(Item-finding records)
++++++++++++++++++++

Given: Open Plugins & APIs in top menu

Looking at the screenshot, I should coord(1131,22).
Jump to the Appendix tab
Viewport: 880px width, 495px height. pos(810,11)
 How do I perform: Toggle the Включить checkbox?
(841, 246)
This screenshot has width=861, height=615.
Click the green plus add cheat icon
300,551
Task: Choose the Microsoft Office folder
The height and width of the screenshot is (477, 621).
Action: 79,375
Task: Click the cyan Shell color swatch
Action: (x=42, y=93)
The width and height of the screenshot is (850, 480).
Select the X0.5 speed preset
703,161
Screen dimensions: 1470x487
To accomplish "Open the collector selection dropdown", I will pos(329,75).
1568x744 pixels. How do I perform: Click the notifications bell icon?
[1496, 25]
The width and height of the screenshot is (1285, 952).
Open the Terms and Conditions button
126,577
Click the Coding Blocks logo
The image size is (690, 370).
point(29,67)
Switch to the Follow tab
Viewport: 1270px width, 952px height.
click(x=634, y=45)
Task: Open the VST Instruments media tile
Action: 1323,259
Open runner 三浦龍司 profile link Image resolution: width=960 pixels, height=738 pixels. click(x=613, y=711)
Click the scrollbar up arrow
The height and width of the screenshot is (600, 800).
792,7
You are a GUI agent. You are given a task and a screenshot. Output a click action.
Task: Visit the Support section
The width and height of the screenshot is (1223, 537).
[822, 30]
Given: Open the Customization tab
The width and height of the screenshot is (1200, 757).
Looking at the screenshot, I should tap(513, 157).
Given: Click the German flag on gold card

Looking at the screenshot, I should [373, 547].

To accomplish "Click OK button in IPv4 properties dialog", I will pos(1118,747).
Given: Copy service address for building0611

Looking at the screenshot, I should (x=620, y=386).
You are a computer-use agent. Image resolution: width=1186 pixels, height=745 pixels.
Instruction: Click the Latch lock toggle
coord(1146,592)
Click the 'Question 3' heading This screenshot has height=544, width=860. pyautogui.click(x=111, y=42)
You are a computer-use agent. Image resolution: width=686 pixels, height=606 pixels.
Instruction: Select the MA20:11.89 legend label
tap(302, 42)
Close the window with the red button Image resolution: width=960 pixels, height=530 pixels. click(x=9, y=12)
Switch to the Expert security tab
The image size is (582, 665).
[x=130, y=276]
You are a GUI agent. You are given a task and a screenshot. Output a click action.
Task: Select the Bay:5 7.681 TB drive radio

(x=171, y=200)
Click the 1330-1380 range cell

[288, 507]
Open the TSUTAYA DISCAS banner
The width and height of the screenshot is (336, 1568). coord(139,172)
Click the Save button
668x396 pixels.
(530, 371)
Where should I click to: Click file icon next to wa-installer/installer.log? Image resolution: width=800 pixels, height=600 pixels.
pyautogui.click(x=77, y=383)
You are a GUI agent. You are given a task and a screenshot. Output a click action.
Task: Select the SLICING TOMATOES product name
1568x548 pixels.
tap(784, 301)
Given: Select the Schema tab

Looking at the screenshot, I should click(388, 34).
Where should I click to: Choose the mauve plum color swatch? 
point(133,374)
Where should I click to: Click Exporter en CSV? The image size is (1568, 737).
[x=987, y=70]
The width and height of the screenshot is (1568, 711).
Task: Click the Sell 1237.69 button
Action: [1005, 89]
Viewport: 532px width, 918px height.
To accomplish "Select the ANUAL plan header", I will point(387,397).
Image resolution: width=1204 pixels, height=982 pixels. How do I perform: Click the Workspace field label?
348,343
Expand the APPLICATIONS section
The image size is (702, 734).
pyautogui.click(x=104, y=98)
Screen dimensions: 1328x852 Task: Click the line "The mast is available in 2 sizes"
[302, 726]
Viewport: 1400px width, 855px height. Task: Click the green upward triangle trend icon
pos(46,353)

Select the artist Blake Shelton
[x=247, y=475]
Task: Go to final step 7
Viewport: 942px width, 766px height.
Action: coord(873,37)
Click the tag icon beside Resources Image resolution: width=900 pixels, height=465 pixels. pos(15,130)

++++++++++++++++++++

__EXERCISE__: Rewrite the data above, swapping every "Given:" for "Goal:" and leaving everything else unchanged.

__RESULT BELOW__:
Goal: Open Plugins & APIs in top menu

Looking at the screenshot, I should coord(1131,22).
Jump to the Appendix tab
Viewport: 880px width, 495px height. pos(810,11)
 How do I perform: Toggle the Включить checkbox?
(841, 246)
This screenshot has width=861, height=615.
Click the green plus add cheat icon
300,551
Task: Choose the Microsoft Office folder
The height and width of the screenshot is (477, 621).
Action: 79,375
Task: Click the cyan Shell color swatch
Action: (x=42, y=93)
The width and height of the screenshot is (850, 480).
Select the X0.5 speed preset
703,161
Screen dimensions: 1470x487
To accomplish "Open the collector selection dropdown", I will pos(329,75).
1568x744 pixels. How do I perform: Click the notifications bell icon?
[1496, 25]
The width and height of the screenshot is (1285, 952).
Open the Terms and Conditions button
126,577
Click the Coding Blocks logo
The image size is (690, 370).
point(29,67)
Switch to the Follow tab
Viewport: 1270px width, 952px height.
click(x=634, y=45)
Task: Open the VST Instruments media tile
Action: 1323,259
Open runner 三浦龍司 profile link Image resolution: width=960 pixels, height=738 pixels. click(x=613, y=711)
Click the scrollbar up arrow
The height and width of the screenshot is (600, 800).
792,7
You are a GUI agent. You are given a task and a screenshot. Output a click action.
Task: Visit the Support section
The width and height of the screenshot is (1223, 537).
[822, 30]
Goal: Open the Customization tab
The width and height of the screenshot is (1200, 757).
Looking at the screenshot, I should tap(513, 157).
Goal: Click the German flag on gold card

Looking at the screenshot, I should [373, 547].

To accomplish "Click OK button in IPv4 properties dialog", I will pos(1118,747).
Goal: Copy service address for building0611

Looking at the screenshot, I should (x=620, y=386).
You are a computer-use agent. Image resolution: width=1186 pixels, height=745 pixels.
Instruction: Click the Latch lock toggle
coord(1146,592)
Click the 'Question 3' heading This screenshot has height=544, width=860. pyautogui.click(x=111, y=42)
You are a computer-use agent. Image resolution: width=686 pixels, height=606 pixels.
Instruction: Select the MA20:11.89 legend label
tap(302, 42)
Close the window with the red button Image resolution: width=960 pixels, height=530 pixels. click(x=9, y=12)
Switch to the Expert security tab
The image size is (582, 665).
[x=130, y=276]
You are a GUI agent. You are given a task and a screenshot. Output a click action.
Task: Select the Bay:5 7.681 TB drive radio

(x=171, y=200)
Click the 1330-1380 range cell

[288, 507]
Open the TSUTAYA DISCAS banner
The width and height of the screenshot is (336, 1568). coord(139,172)
Click the Save button
668x396 pixels.
(530, 371)
Where should I click to: Click file icon next to wa-installer/installer.log? Image resolution: width=800 pixels, height=600 pixels.
pyautogui.click(x=77, y=383)
You are a GUI agent. You are given a task and a screenshot. Output a click action.
Task: Select the SLICING TOMATOES product name
1568x548 pixels.
tap(784, 301)
Goal: Select the Schema tab

Looking at the screenshot, I should click(388, 34).
Where should I click to: Choose the mauve plum color swatch? 
point(133,374)
Where should I click to: Click Exporter en CSV? The image size is (1568, 737).
[x=987, y=70]
The width and height of the screenshot is (1568, 711).
Task: Click the Sell 1237.69 button
Action: [1005, 89]
Viewport: 532px width, 918px height.
To accomplish "Select the ANUAL plan header", I will point(387,397).
Image resolution: width=1204 pixels, height=982 pixels. How do I perform: Click the Workspace field label?
348,343
Expand the APPLICATIONS section
The image size is (702, 734).
pyautogui.click(x=104, y=98)
Screen dimensions: 1328x852 Task: Click the line "The mast is available in 2 sizes"
[302, 726]
Viewport: 1400px width, 855px height. Task: Click the green upward triangle trend icon
pos(46,353)

Select the artist Blake Shelton
[x=247, y=475]
Task: Go to final step 7
Viewport: 942px width, 766px height.
Action: coord(873,37)
Click the tag icon beside Resources Image resolution: width=900 pixels, height=465 pixels. pos(15,130)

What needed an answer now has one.